Wilson's in deep on this one. As the Weekly Standard pointed out yesterday, a *bunch* of journalists have come away from interviews with Wilson believing that his report stated that the Niger memo was a forgery.

1) On May 6, Nick Kristof reported that "In February 2002, according to someone present at the meetings, that envoy reported to the CIA and State Department that the information [of a Niger-Iraq uranium deal] was unequivocally wrong and that the documents [purporting to show such a deal] had been forged."

2) On June 30, Ackerman and Judis wrote, in an NPR cover story, "Cheney had given the information to the CIA, which in turn asked a prominent diplomat, who had served as ambassador to three African countries, to investigate. He returned after a visit to Niger in February 2002 and reported to the State Department and the CIA that the documents were forgeries. The CIA circulated the ambassador's report to the vice president's office, the ambassador confirms to TNR. But, after a British dossier was released in September [2002] detailing the purported uranium purchase, administration officials began citing it anyway, culminating in its inclusion in the [2003] State of the Union. "They knew the Niger story was a flat-out lie," the former ambassador tells TNR."
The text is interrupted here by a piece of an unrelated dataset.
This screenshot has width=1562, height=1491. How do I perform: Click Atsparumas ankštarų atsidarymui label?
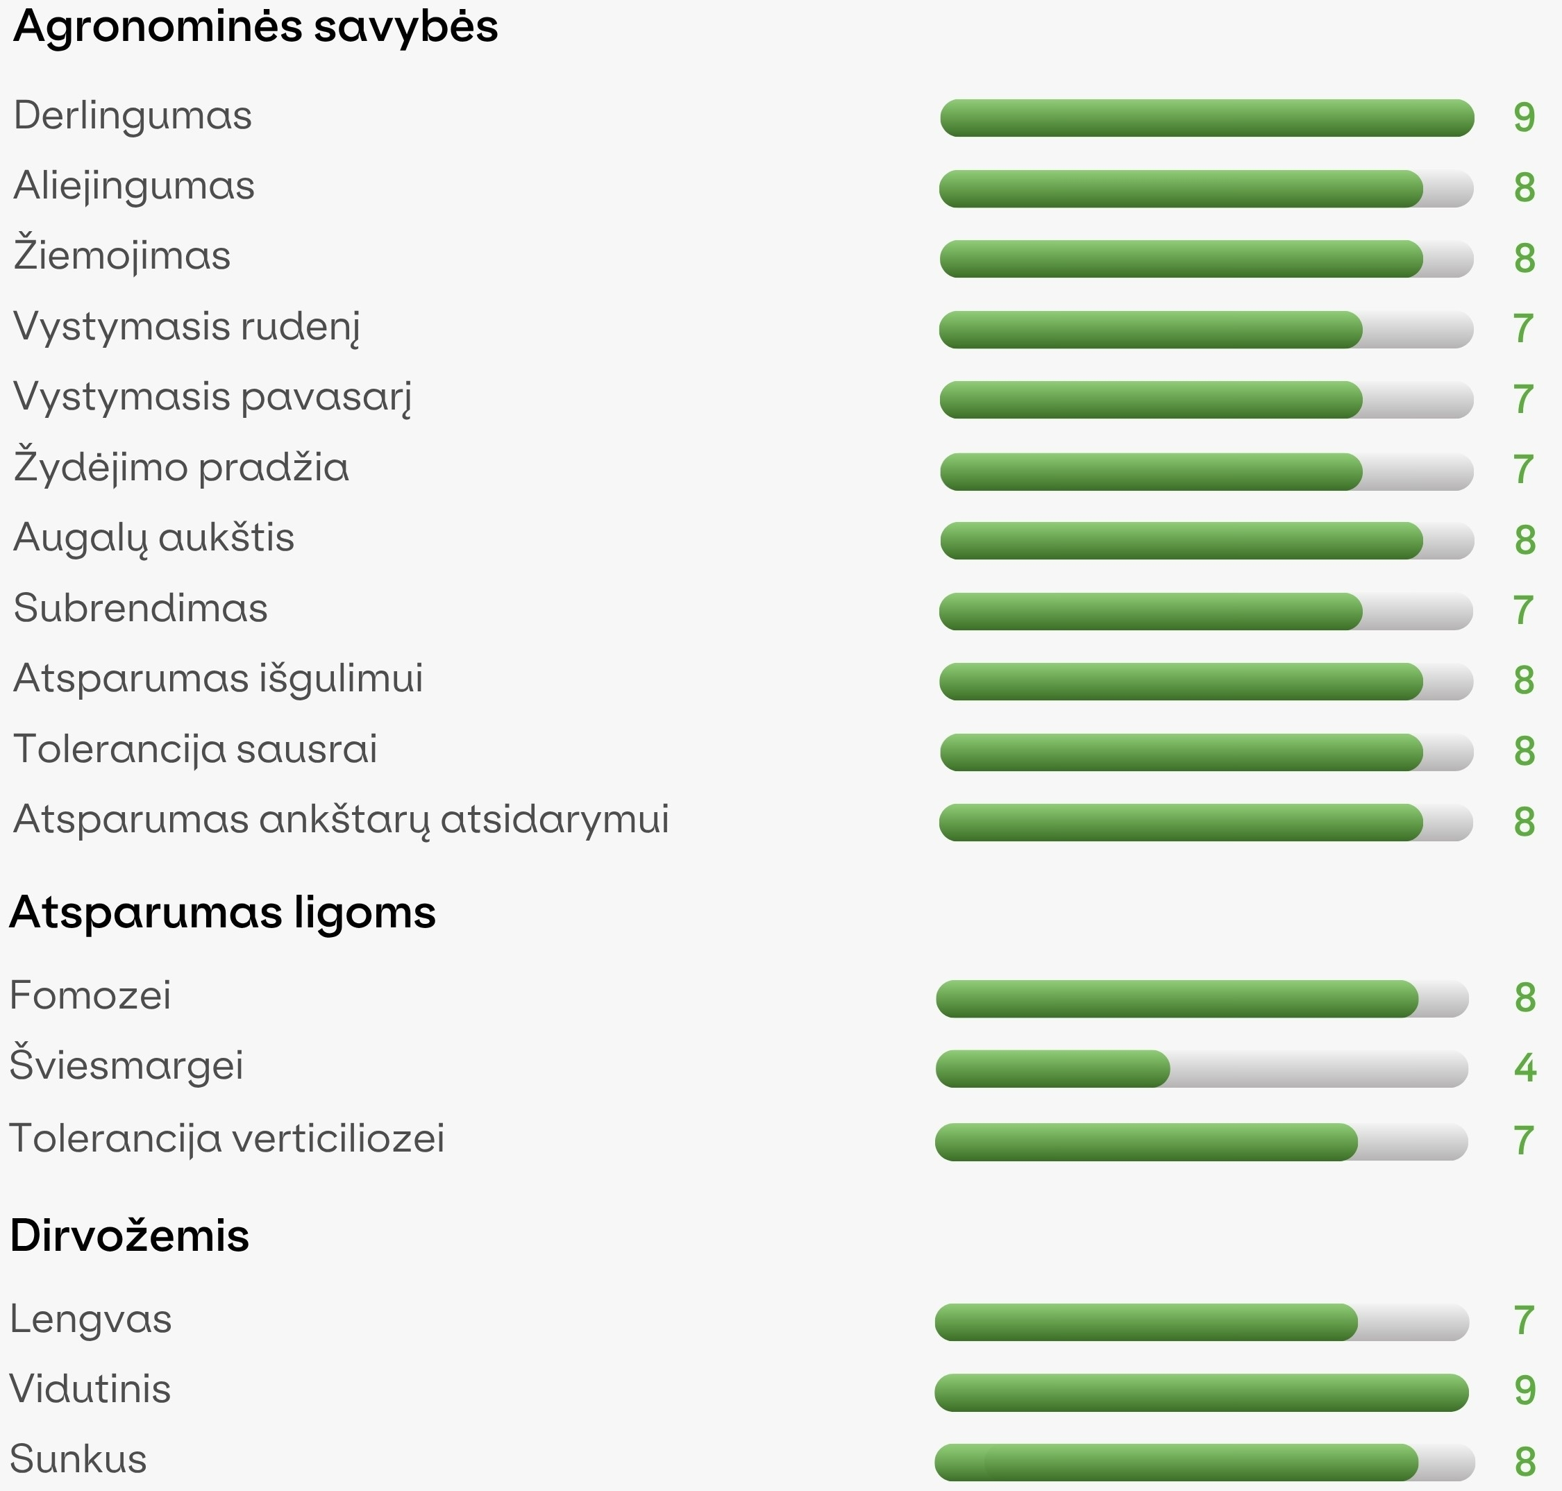pos(341,820)
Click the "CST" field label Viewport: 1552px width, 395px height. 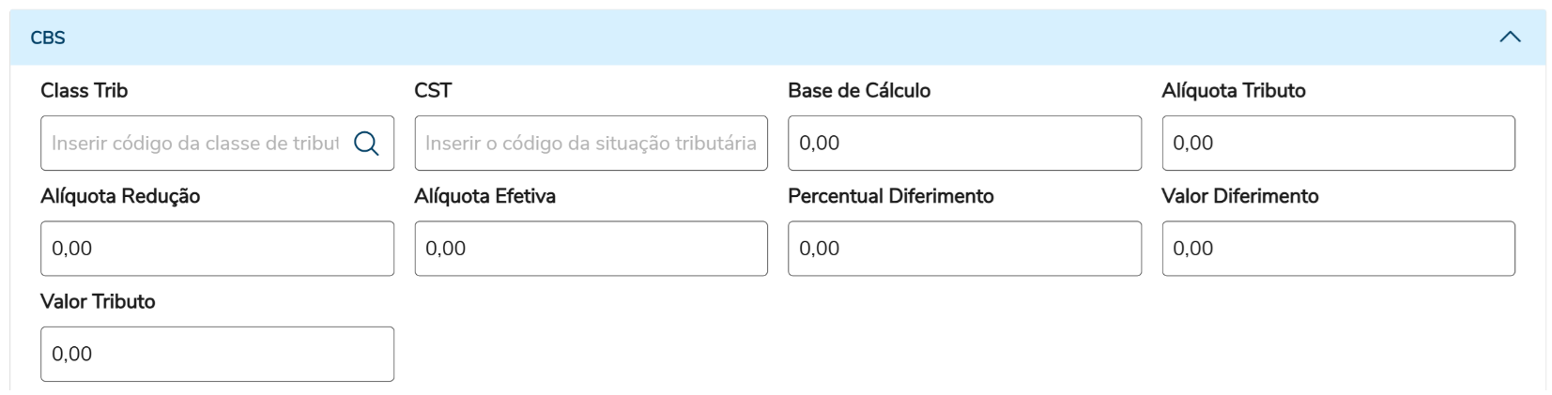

Now, maybe Wilson just has bad luck, and Kristof, Pincus, Ackerman, and Judis all independently and mistakenly walked away from their interviews with him believing that Wilson had detected the forgery himself, but I doubt it.

Dacotti

I'm no intel expert but I think I know what happened and why Wilson is being so elusive. His wife is a CIA counterintelligence analyist: What are the chances that she has NOT told him stuff that she shouldn't have? He accidently shoots off his mough about things that he has no way of knowing otherwise and then has to start obfuscating about where he learned them. His best bet would be to shut the hell up and stop talking to anyone about this.

TM

Dacotti, d'accord - reading through the lines of the Senate report, they were obviously puzzled about these forgeries (which are the focus of a separate FBI investigation), wondered why Wilson seemed to know more than he should about them, and wrote a cryptic, comic comment about his wife, the gist of which was, we don't criticize you for sending the husband of an employee, but we wish you hadn't.

Oh, here we go, p. 25:

The Committee does not fault the CIA for exploiting the access enjoyed by the spouse of a CIA employee traveling to Niger. The Committee believes, however, that it is unfortunate, considering the significant resources available to the CIA, that this was the only option available.

Ernst Blofeld

I emailed the WaPo ombudsman asking for a clarification on Pincus' reporting. Wilson has charged he was misattributed, and that's a serious reflection on Pincus and the paper. Perhaps they would like to clear that up and issue either a retraction for their reporting or a statement that they stand by their story.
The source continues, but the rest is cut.